First, a picture of the star of the neighborhood:



This is BB’s and MB’s wonderful dog. Besides being adorable, he is smart and possesses a great temperament. If you couldn’t tell, he is a Basset Hound. (I have not given his name since this blog is still technically anonymous, seriously.) We will miss him and his “parents” after we move, but never forget that the only constant in the world is change. Yes, that’s probably the 40th time I’ve written that “truism” in this blog.

What BB and MB didn’t know until now is that when I was very young our neighborhood also featured a wonderful Basset Hound named Ginger. Therefore, I have long had an affinity for the breed.



This picture looked better to me in my car than it looks here, I guess. We live in a valley of sorts and this is a view of it from just west of our house, facing west, into the valley right around sunrise. This is not a scene that will be available to us after we move to the desert.



This is a picture of a small lake that is actually in a neighboring state, but not that far from where we live. If it weren’t for the very large difference in taxes, my wonderful wife and I might have purchased a house on this lake. Arizona has some lakes, but none surrounded by these types of trees, as far as I know.

As the prospect of the move becomes more real, I am waxing nostalgic for the area in which we have lived for more than a decade and for the house in which we have lived for almost exactly a decade. My wonderful wife and I have lived in this house longer, far longer, than we have lived anywhere else.


Speaking just for myself, and this will sound like a shallow perspective (and probably is), but one reason the move appeals to me is the difference in car culture. Although car clubs and car enthusiasts exist here, it’s nothing like in the desert.

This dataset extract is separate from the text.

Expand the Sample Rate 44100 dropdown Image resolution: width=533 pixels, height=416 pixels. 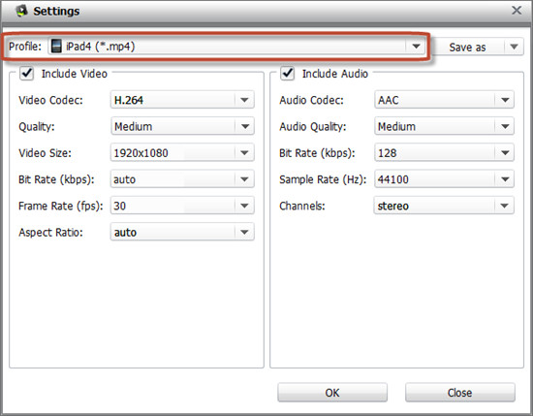[x=444, y=179]
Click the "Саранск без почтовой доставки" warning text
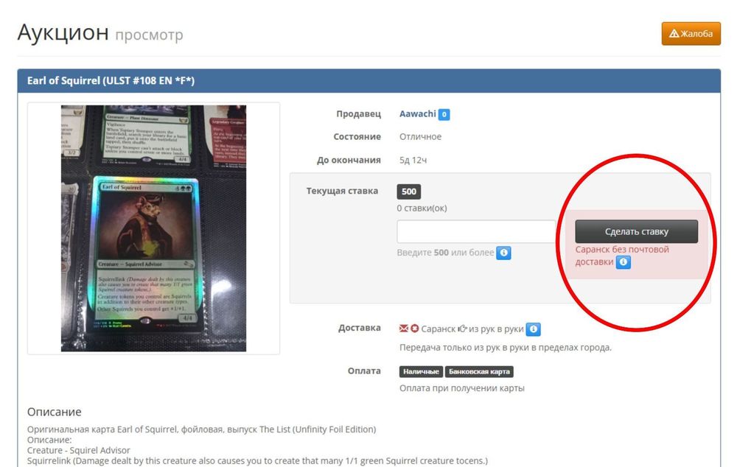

Part of owning a Corvette is the pleasure one gets when seeing another one while driving and engaging in the “Corvette Wave.” Since the late 1950s, Corvette drivers have acknowledged each other when passing on the road. Where we live now, we don’t see that many Corvettes except as part of a gathering of the local Corvette club. Where we are going, many more Corvettes can be seen on the road in addition to other performance cars we almost never see here. What can I say? I love cars. (Really? The next thing you’ll tell me is that Shaquille O’Neal is very tall…)



By the way, July 1st marked the first anniversary of my wonderful wife’s purchase of her 2018 Corvette convertible. Where has that year gone?!